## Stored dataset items
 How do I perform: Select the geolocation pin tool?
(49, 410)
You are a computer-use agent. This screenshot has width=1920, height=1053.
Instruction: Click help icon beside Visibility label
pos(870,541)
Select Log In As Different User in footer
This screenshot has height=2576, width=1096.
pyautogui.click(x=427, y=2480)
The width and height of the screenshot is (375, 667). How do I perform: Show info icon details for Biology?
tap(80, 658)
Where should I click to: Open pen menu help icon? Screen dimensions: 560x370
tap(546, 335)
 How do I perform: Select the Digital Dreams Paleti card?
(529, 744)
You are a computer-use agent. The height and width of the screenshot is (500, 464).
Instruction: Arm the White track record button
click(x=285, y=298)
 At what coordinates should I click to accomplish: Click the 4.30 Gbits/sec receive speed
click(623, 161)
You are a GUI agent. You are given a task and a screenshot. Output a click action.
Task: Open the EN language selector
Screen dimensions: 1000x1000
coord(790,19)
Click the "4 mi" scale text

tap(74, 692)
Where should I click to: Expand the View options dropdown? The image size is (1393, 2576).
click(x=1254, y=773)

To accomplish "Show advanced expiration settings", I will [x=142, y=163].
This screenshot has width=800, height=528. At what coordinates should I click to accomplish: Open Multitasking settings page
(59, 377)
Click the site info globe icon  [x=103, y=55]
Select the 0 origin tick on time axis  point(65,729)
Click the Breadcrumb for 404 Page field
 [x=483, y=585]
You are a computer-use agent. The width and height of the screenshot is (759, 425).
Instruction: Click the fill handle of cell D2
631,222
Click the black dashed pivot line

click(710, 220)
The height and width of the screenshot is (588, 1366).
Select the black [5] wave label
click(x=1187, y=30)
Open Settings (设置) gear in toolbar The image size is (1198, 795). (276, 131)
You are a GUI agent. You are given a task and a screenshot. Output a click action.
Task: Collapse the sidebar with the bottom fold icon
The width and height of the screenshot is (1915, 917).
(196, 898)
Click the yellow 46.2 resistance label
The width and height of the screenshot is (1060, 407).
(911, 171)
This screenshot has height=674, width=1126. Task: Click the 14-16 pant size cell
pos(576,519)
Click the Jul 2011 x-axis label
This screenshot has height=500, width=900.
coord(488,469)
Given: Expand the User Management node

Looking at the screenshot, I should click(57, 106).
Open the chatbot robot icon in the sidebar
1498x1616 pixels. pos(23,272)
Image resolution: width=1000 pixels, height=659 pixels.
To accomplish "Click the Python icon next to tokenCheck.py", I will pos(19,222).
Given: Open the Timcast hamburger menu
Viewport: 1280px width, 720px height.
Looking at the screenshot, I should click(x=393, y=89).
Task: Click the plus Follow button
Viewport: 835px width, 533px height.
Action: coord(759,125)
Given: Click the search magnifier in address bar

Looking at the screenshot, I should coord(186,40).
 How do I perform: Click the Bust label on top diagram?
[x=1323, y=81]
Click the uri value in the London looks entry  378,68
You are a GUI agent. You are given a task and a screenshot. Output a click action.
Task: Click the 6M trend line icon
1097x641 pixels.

## TASK PROMPT
Extract every line above that contains the word "will".

## FINISHED EXERCISE
To accomplish "Show advanced expiration settings", I will [x=142, y=163].
To accomplish "Click the Python icon next to tokenCheck.py", I will pos(19,222).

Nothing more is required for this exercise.